### Given passage
Danial Samadi Vahdati, Tai D. Nguyen, Aref Azizpour, Matthew C. Stamm Drexel University
Philadelphia, USA
{ ds3729, tdn47, aa4639, mcs382 }@drexel.edu

TL;DR: Synthetic image detectors don't work on synthetically generated videos. We provide empirical evidence as to why and propose ways to adapt existing detectors to work on synthetic videos.

Top row: video frames taken from AI-generated videos. Bottom row: Fourier transforms of the residual forensic traces for each corresponding frame above (what current detectors likely see).

Abstract

Recent advances in generative AI have led to the development of techniques to generate visually realistic synthetic video. While a number of techniques have been developed to detect AI-generated synthetic images, in this paper we show that synthetic image detectors are unable to detect synthetic videos. We demonstrate that this is because synthetic video generators introduce substantially different traces than those left by image generators. Despite this, we show that synthetic video traces can be learned, and used to perform reliable synthetic video detection or generator source attribution even after H.264 re-compression. Furthermore, we demonstrate that while detecting videos from new generators through zero-shot transferability is challenging, accurate detection of videos from a new generator can be achieved through few-shot learning.

Synthetic Image Detectors Don't Work On Videos

Given that a video can be seen as a sequence of images, it is reasonable to expect that synthetic image detectors should be effective at detecting AI-generated synthetic videos. Surprisingly, however, we have found that synthetic image detectors do not successfully identify synthetic videos. Furthermore, we have found that this issue is not primarily caused by the degradation of forensic traces due to H.264 video compression.

Left: Detection performance of existing synthetic image generators on synthetic videos. Right: Similar to Left but these detectors were robustly trained on H.264 compressed synthetic images.

Synthetic Video Traces

Here, we present evidence that forensic traces in synthetic video are substantially different than those in synthetic images. We qualitatively demonstrate this by visualizing the low-level forensic traces left by a number of different image and video generators. Due to the stark contrasts between forensic traces left by image and video generators, it is highly likely that this is the major reason why synthetic image detectors exhibit substantially lower performance on video. Even when robustly trained, synthetic image detectors learn features to capture forensic traces similar to what they have seen before. Since video traces can be substantially different in nature, synthetic image detectors are not suited to capture these traces.

Fourier transforms of the residual forensic traces for each frame of a synthetic video. The traces are visually distinct from those of synthetic images.

### Given task
Can you duplicate the synthetic video detection text between "Danial Samadi Vahdati, Tai" and "work on synthetic videos.", inclusive? Work only from the synthetic video detection text above.

### Listed records

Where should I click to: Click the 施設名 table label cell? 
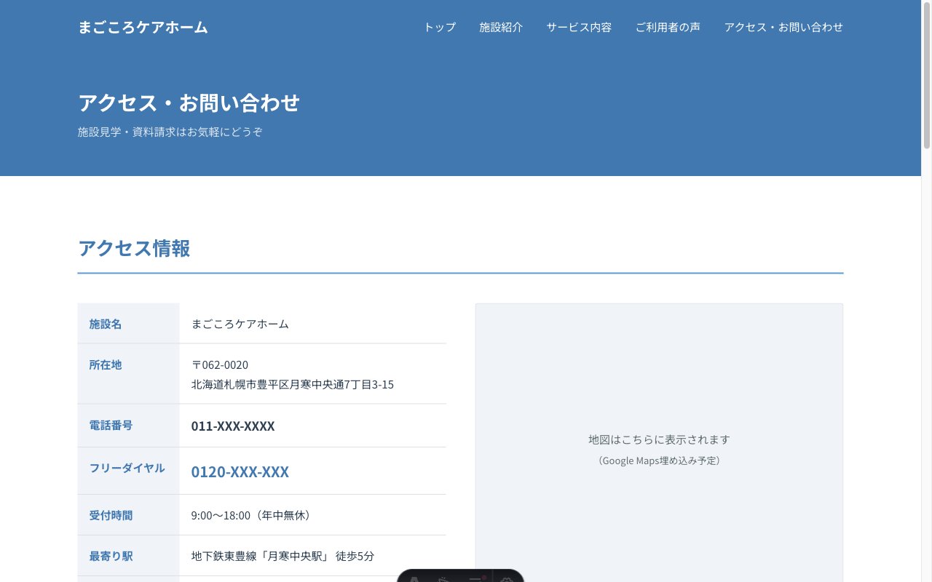coord(105,324)
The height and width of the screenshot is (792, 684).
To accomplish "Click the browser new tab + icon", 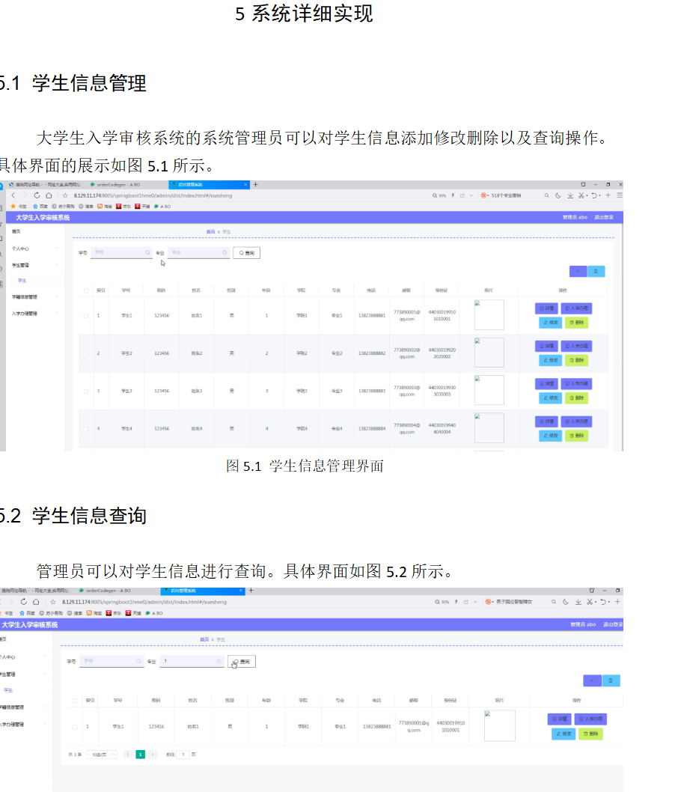I will 255,185.
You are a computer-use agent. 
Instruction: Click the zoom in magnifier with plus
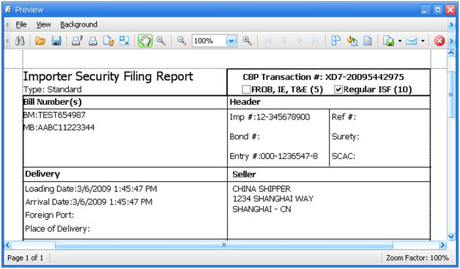tap(248, 41)
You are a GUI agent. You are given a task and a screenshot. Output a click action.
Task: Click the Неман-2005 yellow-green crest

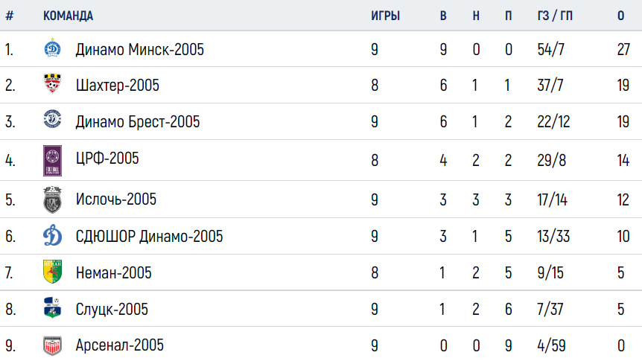click(x=52, y=272)
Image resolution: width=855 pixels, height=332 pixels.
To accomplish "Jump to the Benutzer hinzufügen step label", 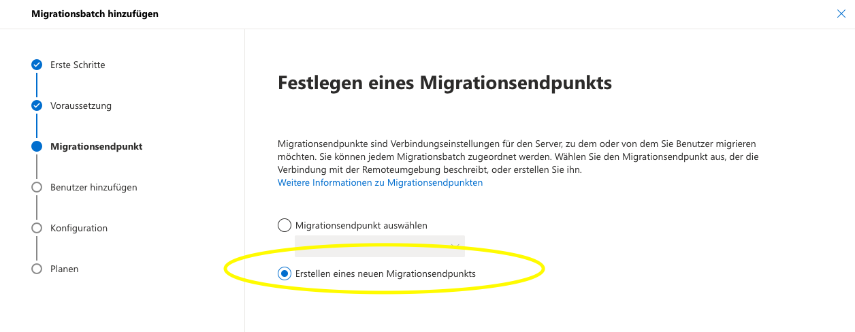I will [x=93, y=187].
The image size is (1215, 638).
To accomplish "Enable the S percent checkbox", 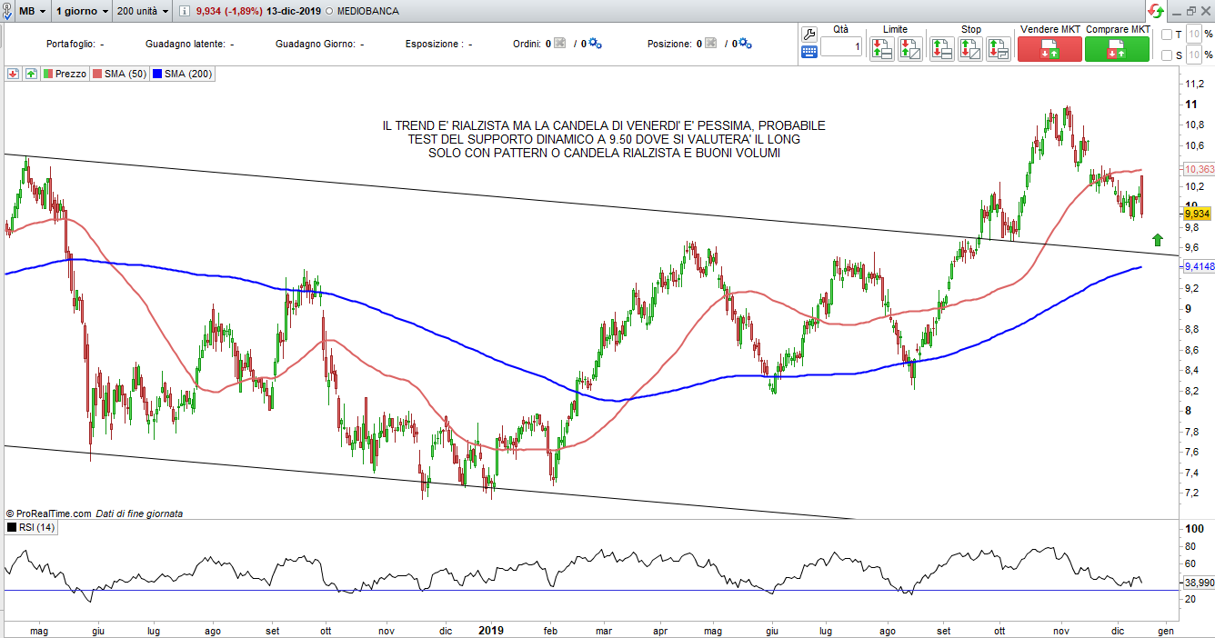I will tap(1167, 55).
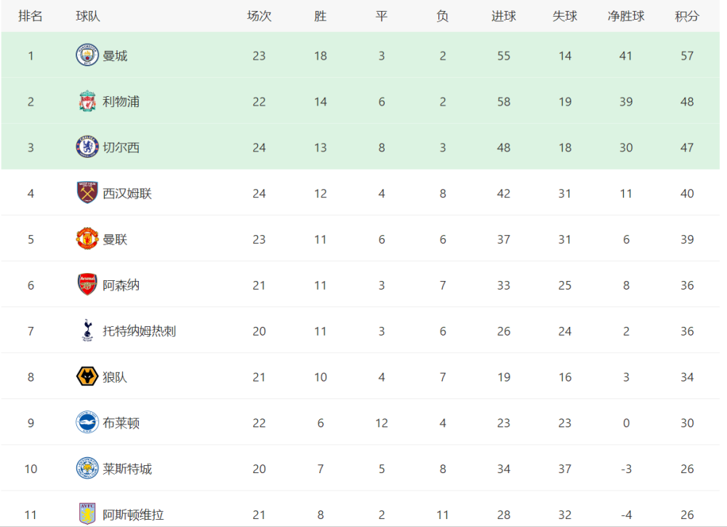Sort by the 积分 column header
Viewport: 727px width, 527px height.
click(x=687, y=16)
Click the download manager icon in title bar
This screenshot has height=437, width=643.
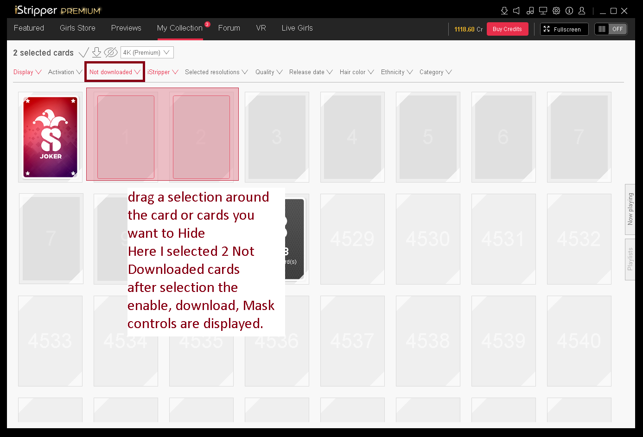(x=504, y=11)
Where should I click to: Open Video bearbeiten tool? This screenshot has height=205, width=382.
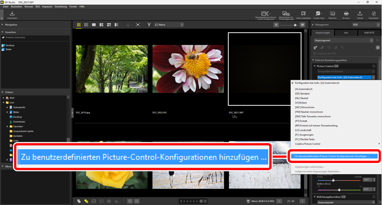[x=303, y=15]
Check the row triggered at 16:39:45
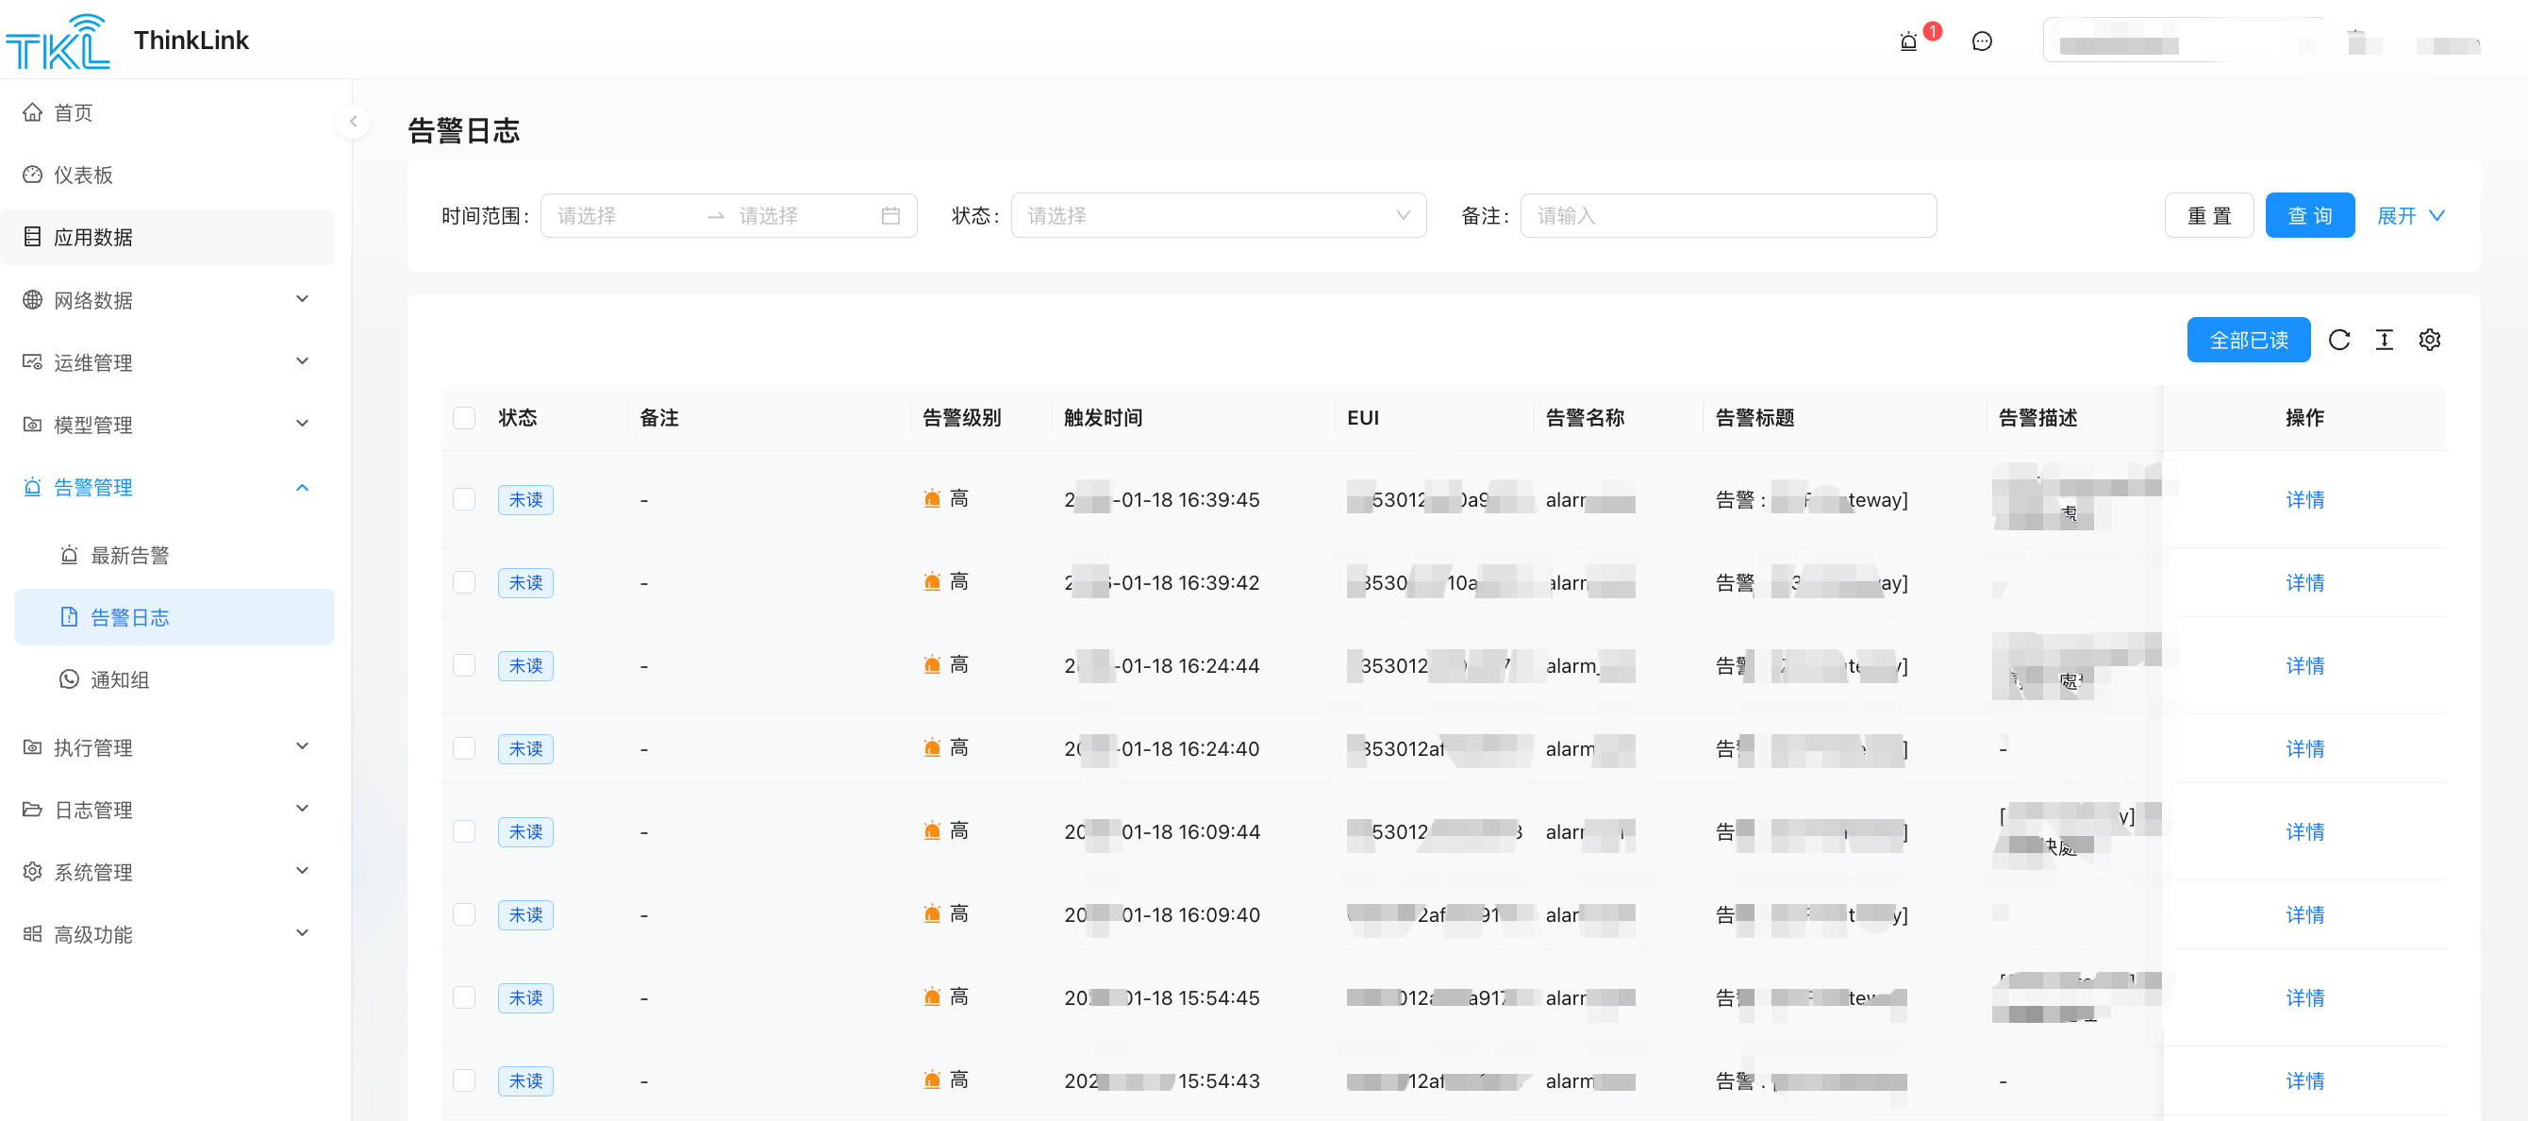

### Written answer
Danial Samadi Vahdati, Tai D. Nguyen, Aref Azizpour, Matthew C. Stamm Drexel University
Philadelphia, USA
{ ds3729, tdn47, aa4639, mcs382 }@drexel.edu

TL;DR: Synthetic image detectors don't work on synthetically generated videos. We provide empirical evidence as to why and propose ways to adapt existing detectors to work on synthetic videos.